In the area of audio recording, there have been well-defined laws regulating individuals’ audio recordings without their permission for a long time. This explains why most surveillance cameras are not fitted with voice recording microphones. The same needs to apply to visual recordings. This kind of regulation needs to be tempered with putting in place ruthless enforcement mechanisms to ensure compliance to protect the public from the dangers of misuse and abuse of such information.
Different legal commentators have emphasized, there is a dire need to come up with rules that determine a consistent public understanding of such issues as how video signals are registered, under what circumstances and for how long they are retained; what the requirements are for other government entities or the public to access stored footage; how the rules will be checked and enforced; and what penalties will apply to infringers. Although this has been a big challenge in protecting the privacy of the American citizens, now the efforts should be focused on technologies such as video redaction to do what the law may not have been able to cover over the years specifically.
Like any disruptive technology, it is crucial to balance the advantages of installing public video cameras against the costs and hazards involved.
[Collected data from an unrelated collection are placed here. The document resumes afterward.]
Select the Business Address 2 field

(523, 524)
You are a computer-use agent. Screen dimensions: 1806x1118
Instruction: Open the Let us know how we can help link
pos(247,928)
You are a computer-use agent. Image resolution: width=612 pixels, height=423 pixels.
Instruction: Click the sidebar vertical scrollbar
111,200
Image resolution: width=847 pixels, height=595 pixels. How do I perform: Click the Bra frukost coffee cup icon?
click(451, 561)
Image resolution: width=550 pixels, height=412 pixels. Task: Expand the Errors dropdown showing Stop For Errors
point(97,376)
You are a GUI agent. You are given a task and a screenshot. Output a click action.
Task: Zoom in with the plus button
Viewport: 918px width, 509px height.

This kind of technology has the real and potential power to change the underlying experience of public outings in America. Video redaction software comes in as the only reliable tool that can be used to ensure safe usage and storage of the videos and images received from the surveillance systems used to monitor and manage traffic. With the availability and usage of video redaction by authorities, the civilians will be able to build more trust with the authorities as they realize a reduced intrusion of privacy.
Conclusion
As traffic trends continually evolve, it’s critical to use a management platform designed to adapt. The cities and organizations that will best adapt to this ever-changing landscape are those that choose to implement an operations platform that takes full advantage of new technologies to keep a step ahead of emerging traffic challenges.
The deployment of video surveillance systems in any public space should be in tandem with the privacy principles in public spaces. Video redaction comes in as a complimentary service or technology to ensure compliance with these kinds of principles and regulations. For instance, data collection and gathering should be done within the constraints of what is considered to be reasonably necessary to meet a legitimate objective. As such, this data should be subjected to checks and controls. Through video redaction, there is legitimacy over the data retained, and whatever part of the footage will be used and released to the public will be good for consumption. Since deployment and management of video surveillance cannot be restricted to few officers, the only way to tame rogue handlers of the data obtained from the video surveillance in traffic management should always be subjected to redaction.
As noted earlier, open-street video surveillance works in different ways in different situations. Evidence suggests that CCTV works most effectively when bundled with a package of other situational complementary and preventative measures. The video surveillance that is often implemented with other measures makes conclusive evidence of the effectiveness of the surveillance system.